Copy every one of the following items word for word, with nothing changed.

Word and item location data
※

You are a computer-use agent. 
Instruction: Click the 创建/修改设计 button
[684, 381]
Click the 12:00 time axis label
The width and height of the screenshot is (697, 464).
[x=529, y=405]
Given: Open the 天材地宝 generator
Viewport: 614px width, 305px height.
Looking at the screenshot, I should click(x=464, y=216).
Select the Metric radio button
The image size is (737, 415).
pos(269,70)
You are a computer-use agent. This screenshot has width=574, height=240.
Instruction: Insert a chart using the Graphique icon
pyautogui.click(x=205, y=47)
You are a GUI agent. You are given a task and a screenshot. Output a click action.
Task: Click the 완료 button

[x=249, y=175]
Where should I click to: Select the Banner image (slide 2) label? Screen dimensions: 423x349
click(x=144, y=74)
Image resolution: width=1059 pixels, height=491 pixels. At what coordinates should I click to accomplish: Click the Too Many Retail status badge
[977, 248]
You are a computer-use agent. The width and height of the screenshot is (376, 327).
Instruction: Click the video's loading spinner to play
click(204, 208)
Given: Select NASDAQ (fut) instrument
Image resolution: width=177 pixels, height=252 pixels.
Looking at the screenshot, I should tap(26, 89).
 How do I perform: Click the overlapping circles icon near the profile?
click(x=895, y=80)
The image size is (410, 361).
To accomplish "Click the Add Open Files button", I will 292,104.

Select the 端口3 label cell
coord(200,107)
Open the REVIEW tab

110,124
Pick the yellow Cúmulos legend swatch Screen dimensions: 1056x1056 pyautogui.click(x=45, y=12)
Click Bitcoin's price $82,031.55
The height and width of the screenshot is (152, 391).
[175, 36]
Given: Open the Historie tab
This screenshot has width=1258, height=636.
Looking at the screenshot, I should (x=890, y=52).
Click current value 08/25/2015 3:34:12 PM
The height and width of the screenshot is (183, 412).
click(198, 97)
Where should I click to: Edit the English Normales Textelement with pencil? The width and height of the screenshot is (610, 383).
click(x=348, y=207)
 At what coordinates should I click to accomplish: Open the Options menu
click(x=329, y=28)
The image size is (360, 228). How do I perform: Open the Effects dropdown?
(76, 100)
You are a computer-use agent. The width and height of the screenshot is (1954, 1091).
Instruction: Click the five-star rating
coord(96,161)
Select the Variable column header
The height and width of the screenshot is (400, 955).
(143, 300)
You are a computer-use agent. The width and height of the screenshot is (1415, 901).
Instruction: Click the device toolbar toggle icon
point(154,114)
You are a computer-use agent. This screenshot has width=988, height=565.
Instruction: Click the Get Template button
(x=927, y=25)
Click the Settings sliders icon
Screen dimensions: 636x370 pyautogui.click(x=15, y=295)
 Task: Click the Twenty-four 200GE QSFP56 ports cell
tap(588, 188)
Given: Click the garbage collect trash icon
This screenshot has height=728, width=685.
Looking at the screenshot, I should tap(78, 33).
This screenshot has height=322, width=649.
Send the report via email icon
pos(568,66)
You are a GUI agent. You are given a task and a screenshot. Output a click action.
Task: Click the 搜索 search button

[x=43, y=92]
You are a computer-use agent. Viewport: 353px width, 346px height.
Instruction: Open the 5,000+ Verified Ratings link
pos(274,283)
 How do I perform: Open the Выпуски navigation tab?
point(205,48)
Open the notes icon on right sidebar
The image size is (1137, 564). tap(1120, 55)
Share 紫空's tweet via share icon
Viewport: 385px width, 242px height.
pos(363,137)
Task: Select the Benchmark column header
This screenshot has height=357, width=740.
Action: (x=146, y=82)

※

◆ Output below ◆
You are a computer-use agent. 
Instruction: Click the 创建/修改设计 button
[684, 381]
Click the 12:00 time axis label
The width and height of the screenshot is (697, 464).
[x=529, y=405]
Given: Open the 天材地宝 generator
Viewport: 614px width, 305px height.
Looking at the screenshot, I should click(x=464, y=216).
Select the Metric radio button
The image size is (737, 415).
pos(269,70)
You are a computer-use agent. This screenshot has width=574, height=240.
Instruction: Insert a chart using the Graphique icon
pyautogui.click(x=205, y=47)
You are a GUI agent. You are given a task and a screenshot. Output a click action.
Task: Click the 완료 button

[x=249, y=175]
Where should I click to: Select the Banner image (slide 2) label? Screen dimensions: 423x349
click(x=144, y=74)
Image resolution: width=1059 pixels, height=491 pixels. At what coordinates should I click to accomplish: Click the Too Many Retail status badge
[977, 248]
You are a computer-use agent. The width and height of the screenshot is (376, 327).
Instruction: Click the video's loading spinner to play
click(204, 208)
Given: Select NASDAQ (fut) instrument
Image resolution: width=177 pixels, height=252 pixels.
Looking at the screenshot, I should tap(26, 89).
 How do I perform: Click the overlapping circles icon near the profile?
click(x=895, y=80)
The image size is (410, 361).
To accomplish "Click the Add Open Files button", I will 292,104.

Select the 端口3 label cell
coord(200,107)
Open the REVIEW tab

110,124
Pick the yellow Cúmulos legend swatch Screen dimensions: 1056x1056 pyautogui.click(x=45, y=12)
Click Bitcoin's price $82,031.55
The height and width of the screenshot is (152, 391).
[175, 36]
Given: Open the Historie tab
This screenshot has width=1258, height=636.
Looking at the screenshot, I should (x=890, y=52).
Click current value 08/25/2015 3:34:12 PM
The height and width of the screenshot is (183, 412).
click(198, 97)
Where should I click to: Edit the English Normales Textelement with pencil? The width and height of the screenshot is (610, 383).
click(x=348, y=207)
 At what coordinates should I click to accomplish: Open the Options menu
click(x=329, y=28)
The image size is (360, 228). How do I perform: Open the Effects dropdown?
(76, 100)
You are a computer-use agent. The width and height of the screenshot is (1954, 1091).
Instruction: Click the five-star rating
coord(96,161)
Select the Variable column header
The height and width of the screenshot is (400, 955).
(143, 300)
You are a computer-use agent. The width and height of the screenshot is (1415, 901).
Instruction: Click the device toolbar toggle icon
point(154,114)
You are a computer-use agent. This screenshot has width=988, height=565.
Instruction: Click the Get Template button
(x=927, y=25)
Click the Settings sliders icon
Screen dimensions: 636x370 pyautogui.click(x=15, y=295)
 Task: Click the Twenty-four 200GE QSFP56 ports cell
tap(588, 188)
Given: Click the garbage collect trash icon
This screenshot has height=728, width=685.
Looking at the screenshot, I should tap(78, 33).
This screenshot has height=322, width=649.
Send the report via email icon
pos(568,66)
You are a GUI agent. You are given a task and a screenshot. Output a click action.
Task: Click the 搜索 search button

[x=43, y=92]
You are a computer-use agent. Viewport: 353px width, 346px height.
Instruction: Open the 5,000+ Verified Ratings link
pos(274,283)
 How do I perform: Open the Выпуски navigation tab?
point(205,48)
Open the notes icon on right sidebar
The image size is (1137, 564). tap(1120, 55)
Share 紫空's tweet via share icon
Viewport: 385px width, 242px height.
pos(363,137)
Task: Select the Benchmark column header
This screenshot has height=357, width=740.
Action: (x=146, y=82)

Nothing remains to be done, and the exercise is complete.